Johnson talked about how his identity as a black man has subsequently shaped his world view. “My story is rooted in my race. Not because I want it that way, it’s just the life that was bestowed upon me,” he said.

To Johnson, it’s not necessarily negative to have had a race-conscious framing of his life, as he explained he “[is] often reinvigorated because I see the systemic trials people of color have faced. I also see it as a beauty, because we have been able to persevere. The color aspect has been the framework of my story, unfortunately. My color is usually what guides my thoughts and my visions.”

After that, the focus of the panel shifted to the classroom and what professors can do to foster classrooms that welcome these stories.
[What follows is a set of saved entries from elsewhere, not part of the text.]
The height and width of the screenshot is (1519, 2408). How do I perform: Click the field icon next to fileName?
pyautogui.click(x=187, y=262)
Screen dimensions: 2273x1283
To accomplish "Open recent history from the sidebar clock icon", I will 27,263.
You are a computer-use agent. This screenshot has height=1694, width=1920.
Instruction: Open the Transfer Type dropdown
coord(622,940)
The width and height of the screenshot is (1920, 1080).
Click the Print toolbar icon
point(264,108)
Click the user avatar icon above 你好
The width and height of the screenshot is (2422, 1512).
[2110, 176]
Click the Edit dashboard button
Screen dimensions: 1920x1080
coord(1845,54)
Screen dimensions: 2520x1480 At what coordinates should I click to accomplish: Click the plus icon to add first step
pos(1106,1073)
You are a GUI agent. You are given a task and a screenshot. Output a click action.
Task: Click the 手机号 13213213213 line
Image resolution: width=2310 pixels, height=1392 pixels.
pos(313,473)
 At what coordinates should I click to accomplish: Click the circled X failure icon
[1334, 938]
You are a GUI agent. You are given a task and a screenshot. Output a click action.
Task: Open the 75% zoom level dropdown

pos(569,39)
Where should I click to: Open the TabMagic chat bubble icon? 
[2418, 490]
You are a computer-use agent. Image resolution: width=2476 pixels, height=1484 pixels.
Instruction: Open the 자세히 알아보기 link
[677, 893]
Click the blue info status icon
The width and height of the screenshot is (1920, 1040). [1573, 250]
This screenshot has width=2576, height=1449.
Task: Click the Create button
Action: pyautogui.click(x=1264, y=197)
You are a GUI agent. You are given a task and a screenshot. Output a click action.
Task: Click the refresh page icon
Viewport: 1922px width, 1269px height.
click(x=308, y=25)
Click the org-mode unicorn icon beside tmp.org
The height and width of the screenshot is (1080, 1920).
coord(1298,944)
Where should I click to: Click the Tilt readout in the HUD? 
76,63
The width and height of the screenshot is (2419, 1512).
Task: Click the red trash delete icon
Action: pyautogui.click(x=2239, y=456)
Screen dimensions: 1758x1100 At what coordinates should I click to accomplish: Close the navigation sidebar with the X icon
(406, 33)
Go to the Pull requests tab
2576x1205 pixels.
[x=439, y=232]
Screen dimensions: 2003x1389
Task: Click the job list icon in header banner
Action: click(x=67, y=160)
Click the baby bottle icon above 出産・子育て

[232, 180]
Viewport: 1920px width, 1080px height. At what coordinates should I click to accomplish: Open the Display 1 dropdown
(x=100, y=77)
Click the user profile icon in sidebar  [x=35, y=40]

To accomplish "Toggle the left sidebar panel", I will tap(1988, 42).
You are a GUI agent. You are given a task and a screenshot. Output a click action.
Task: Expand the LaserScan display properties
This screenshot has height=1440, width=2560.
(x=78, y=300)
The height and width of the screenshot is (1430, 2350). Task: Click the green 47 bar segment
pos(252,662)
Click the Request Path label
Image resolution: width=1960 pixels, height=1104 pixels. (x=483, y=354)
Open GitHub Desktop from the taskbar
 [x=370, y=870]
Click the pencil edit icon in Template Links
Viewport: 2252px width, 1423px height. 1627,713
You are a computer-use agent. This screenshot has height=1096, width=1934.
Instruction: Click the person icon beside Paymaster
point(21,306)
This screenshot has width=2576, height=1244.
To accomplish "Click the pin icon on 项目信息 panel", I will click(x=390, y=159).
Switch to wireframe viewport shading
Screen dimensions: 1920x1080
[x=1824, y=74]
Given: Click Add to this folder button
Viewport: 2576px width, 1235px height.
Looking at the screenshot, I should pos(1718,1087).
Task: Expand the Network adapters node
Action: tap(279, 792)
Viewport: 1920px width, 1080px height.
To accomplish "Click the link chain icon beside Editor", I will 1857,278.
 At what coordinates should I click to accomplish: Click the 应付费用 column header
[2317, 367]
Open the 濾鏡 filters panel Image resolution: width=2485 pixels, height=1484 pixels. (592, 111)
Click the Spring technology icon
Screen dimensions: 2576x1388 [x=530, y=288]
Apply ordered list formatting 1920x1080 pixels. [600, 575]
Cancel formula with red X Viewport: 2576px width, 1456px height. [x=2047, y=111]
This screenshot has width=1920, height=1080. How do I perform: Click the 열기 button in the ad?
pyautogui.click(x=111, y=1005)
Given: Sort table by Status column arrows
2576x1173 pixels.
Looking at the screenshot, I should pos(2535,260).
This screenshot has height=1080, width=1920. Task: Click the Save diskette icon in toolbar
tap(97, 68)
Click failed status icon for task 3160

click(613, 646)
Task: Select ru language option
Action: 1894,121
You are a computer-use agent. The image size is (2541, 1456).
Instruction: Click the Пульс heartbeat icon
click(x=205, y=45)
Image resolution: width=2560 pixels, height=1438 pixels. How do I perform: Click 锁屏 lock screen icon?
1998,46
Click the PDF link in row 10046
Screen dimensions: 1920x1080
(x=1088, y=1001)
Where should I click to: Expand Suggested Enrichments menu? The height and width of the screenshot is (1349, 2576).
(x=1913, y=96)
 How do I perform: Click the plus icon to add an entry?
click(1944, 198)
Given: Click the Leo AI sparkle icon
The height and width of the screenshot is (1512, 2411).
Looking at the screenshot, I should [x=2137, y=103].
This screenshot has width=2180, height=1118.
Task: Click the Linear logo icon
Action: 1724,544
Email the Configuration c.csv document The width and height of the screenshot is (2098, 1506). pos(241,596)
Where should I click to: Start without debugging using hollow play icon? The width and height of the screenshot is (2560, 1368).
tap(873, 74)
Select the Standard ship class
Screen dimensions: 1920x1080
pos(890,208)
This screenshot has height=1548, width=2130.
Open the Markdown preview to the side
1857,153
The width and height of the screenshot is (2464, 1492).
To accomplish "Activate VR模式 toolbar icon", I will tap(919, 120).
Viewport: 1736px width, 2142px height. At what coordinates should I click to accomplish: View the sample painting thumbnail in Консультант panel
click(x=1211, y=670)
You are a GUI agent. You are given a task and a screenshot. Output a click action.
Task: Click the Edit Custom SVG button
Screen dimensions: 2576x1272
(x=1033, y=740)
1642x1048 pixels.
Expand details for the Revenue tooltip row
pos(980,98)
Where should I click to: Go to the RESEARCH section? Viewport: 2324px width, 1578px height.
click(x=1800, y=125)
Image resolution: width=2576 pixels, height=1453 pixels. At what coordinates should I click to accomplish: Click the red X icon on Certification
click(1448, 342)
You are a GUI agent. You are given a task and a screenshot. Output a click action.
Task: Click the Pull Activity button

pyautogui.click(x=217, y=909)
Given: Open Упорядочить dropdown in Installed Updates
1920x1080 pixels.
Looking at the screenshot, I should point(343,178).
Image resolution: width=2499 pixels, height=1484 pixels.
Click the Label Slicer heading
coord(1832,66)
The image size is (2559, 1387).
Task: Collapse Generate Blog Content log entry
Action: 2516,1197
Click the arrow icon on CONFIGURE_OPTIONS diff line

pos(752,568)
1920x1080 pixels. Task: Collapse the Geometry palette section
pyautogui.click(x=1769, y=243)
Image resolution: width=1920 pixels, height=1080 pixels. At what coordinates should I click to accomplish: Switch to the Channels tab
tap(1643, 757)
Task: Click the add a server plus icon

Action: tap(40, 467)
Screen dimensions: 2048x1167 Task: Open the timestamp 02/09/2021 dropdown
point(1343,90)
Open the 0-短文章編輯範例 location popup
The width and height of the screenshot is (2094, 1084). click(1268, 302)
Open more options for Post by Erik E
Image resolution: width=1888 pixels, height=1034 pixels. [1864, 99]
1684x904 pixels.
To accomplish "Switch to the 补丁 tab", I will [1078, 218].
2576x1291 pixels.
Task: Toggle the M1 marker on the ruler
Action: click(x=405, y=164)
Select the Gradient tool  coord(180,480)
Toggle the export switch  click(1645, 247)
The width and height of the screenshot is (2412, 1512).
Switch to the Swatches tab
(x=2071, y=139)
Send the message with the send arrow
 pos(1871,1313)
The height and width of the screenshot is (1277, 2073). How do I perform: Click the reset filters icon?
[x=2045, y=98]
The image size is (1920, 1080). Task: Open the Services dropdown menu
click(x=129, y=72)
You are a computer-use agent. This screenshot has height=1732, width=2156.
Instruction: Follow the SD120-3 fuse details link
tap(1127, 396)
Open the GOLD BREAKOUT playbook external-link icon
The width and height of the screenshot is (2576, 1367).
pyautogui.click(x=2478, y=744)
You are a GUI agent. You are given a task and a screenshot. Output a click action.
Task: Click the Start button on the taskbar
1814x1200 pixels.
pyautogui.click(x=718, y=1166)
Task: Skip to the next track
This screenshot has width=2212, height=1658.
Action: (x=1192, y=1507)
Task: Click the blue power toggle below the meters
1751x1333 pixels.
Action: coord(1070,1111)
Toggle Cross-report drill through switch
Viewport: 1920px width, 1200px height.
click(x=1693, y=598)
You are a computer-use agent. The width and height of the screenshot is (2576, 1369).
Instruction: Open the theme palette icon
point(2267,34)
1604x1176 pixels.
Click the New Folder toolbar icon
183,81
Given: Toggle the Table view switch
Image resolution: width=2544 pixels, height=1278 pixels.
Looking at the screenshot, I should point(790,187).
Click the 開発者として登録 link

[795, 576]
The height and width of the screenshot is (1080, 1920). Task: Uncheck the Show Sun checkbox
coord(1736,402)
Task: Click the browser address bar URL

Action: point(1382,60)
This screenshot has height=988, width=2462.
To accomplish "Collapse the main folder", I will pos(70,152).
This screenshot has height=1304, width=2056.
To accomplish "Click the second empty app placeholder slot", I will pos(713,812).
Thompson, who teaches art history, explained his wishes for the students who take his classes. “[I want] to instill in students a critical approach to how representation occurs. On one level, the single story is helpful because it establishes a baseline upon which [the critique] can be built.”

He added, “To give students license to put themselves in a critical position…I find that to be an opportunity for other voices to enter into discussion or establish a critical or inclusive position in the classroom. To leave the classroom with tools. To perhaps even critique that dominant viewpoint.”

Asiedu-Acquah, professor of International and Global Studies, who came to America to continue his studies before turning to teaching, is particularly aware of this added dimension to the classroom whenever there is an international student present. During his time as an international student, Asiedu-Acquah said, “Language was not an issue for me. But there are other things in the classroom I found challenging. I came from a culture where discussion was not really [a part of education].”

This difference in cultural experiences is something often unnoticed by professors and students alike. To combat this, Asiedu-Acquah suggested that professors take a more active role in the integration of international students.

“[In America] I had ideas, but I was unsure how to debate and contribute to discussions. It took my professor to gradually bring me into the conversation. If you’re an international student, my advice is, over time you build the confidence to contribute. As a teacher, you should be looking out for them and find ways to bring them in,” he explained.

The OCCU has more in store for the Representations project as the year goes on; the next part of Representations will be a photo project later this semester, as well as an event focused on conversations about representation.